START SUPPLIED RECORDS

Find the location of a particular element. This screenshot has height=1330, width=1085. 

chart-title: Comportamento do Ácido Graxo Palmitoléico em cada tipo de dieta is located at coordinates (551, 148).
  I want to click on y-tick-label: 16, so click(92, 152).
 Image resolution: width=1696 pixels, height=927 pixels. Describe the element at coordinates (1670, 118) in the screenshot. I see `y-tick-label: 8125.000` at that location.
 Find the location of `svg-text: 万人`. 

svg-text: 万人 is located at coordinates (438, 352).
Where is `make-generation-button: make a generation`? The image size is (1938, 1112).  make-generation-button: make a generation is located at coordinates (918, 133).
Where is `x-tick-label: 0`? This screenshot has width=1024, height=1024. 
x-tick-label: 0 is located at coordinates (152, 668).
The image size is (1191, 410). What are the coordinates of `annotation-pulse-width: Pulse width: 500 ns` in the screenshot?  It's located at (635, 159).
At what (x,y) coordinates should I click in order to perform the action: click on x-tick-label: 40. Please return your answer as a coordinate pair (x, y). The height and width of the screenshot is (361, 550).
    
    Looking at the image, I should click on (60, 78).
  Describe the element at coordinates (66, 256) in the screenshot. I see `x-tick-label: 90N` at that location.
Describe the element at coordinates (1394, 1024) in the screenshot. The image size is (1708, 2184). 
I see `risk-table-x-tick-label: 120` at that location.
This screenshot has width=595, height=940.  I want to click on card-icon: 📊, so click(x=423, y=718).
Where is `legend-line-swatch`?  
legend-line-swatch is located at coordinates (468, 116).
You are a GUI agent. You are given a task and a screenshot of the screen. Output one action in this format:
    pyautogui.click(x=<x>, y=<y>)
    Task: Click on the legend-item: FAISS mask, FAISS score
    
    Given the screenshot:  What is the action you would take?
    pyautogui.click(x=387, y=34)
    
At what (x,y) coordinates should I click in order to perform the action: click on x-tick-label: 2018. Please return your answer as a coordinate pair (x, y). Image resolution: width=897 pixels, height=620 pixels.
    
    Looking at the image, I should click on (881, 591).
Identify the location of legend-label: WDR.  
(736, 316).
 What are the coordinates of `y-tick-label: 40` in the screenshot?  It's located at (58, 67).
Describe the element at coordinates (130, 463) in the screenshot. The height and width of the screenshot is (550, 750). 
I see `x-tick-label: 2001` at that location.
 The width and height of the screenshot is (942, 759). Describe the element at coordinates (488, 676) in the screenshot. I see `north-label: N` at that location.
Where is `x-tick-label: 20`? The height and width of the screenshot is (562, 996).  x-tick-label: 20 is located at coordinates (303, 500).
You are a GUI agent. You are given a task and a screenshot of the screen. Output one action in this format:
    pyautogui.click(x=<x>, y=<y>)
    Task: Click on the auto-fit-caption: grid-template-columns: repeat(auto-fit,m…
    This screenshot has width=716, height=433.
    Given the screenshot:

END SUPPLIED RECORDS

WORK INSTRUCTIONS: Please give every line of the records above as a JSON list of strings, one string per line, with blank lines left out.

WRITTEN RESPONSE:
[
  "Find the location of a particular element. This screenshot has height=1330, width=1085. ",
  "chart-title: Comportamento do Ácido Graxo Palmitoléico em cada tipo de dieta is located at coordinates (551, 148).",
  "  I want to click on y-tick-label: 16, so click(92, 152).",
  " Image resolution: width=1696 pixels, height=927 pixels. Describe the element at coordinates (1670, 118) in the screenshot. I see `y-tick-label: 8125.000` at that location.",
  " Find the location of `svg-text: 万人`. ",
  "svg-text: 万人 is located at coordinates (438, 352).",
  "Where is `make-generation-button: make a generation`? The image size is (1938, 1112).  make-generation-button: make a generation is located at coordinates (918, 133).",
  "Where is `x-tick-label: 0`? This screenshot has width=1024, height=1024. ",
  "x-tick-label: 0 is located at coordinates (152, 668).",
  "The image size is (1191, 410). What are the coordinates of `annotation-pulse-width: Pulse width: 500 ns` in the screenshot?  It's located at (635, 159).",
  "At what (x,y) coordinates should I click in order to perform the action: click on x-tick-label: 40. Please return your answer as a coordinate pair (x, y). The height and width of the screenshot is (361, 550).",
  "    Looking at the image, I should click on (60, 78).",
  "  Describe the element at coordinates (66, 256) in the screenshot. I see `x-tick-label: 90N` at that location.",
  "Describe the element at coordinates (1394, 1024) in the screenshot. The image size is (1708, 2184). ",
  "I see `risk-table-x-tick-label: 120` at that location.",
  "This screenshot has width=595, height=940.  I want to click on card-icon: 📊, so click(x=423, y=718).",
  "Where is `legend-line-swatch`?  ",
  "legend-line-swatch is located at coordinates (468, 116).",
  "You are a GUI agent. You are given a task and a screenshot of the screen. Output one action in this format:",
  "    pyautogui.click(x=<x>, y=<y>)",
  "    Task: Click on the legend-item: FAISS mask, FAISS score",
  "    Given the screenshot:  What is the action you would take?",
  "    pyautogui.click(x=387, y=34)",
  "At what (x,y) coordinates should I click in order to perform the action: click on x-tick-label: 2018. Please return your answer as a coordinate pair (x, y). Image resolution: width=897 pixels, height=620 pixels.",
  "    Looking at the image, I should click on (881, 591).",
  "Identify the location of legend-label: WDR.  ",
  "(736, 316).",
  " What are the coordinates of `y-tick-label: 40` in the screenshot?  It's located at (58, 67).",
  "Describe the element at coordinates (130, 463) in the screenshot. The height and width of the screenshot is (550, 750). ",
  "I see `x-tick-label: 2001` at that location.",
  " The width and height of the screenshot is (942, 759). Describe the element at coordinates (488, 676) in the screenshot. I see `north-label: N` at that location.",
  "Where is `x-tick-label: 20`? The height and width of the screenshot is (562, 996).  x-tick-label: 20 is located at coordinates (303, 500).",
  "You are a GUI agent. You are given a task and a screenshot of the screen. Output one action in this format:",
  "    pyautogui.click(x=<x>, y=<y>)",
  "    Task: Click on the auto-fit-caption: grid-template-columns: repeat(auto-fit,m…",
  "    This screenshot has width=716, height=433.",
  "    Given the screenshot:"
]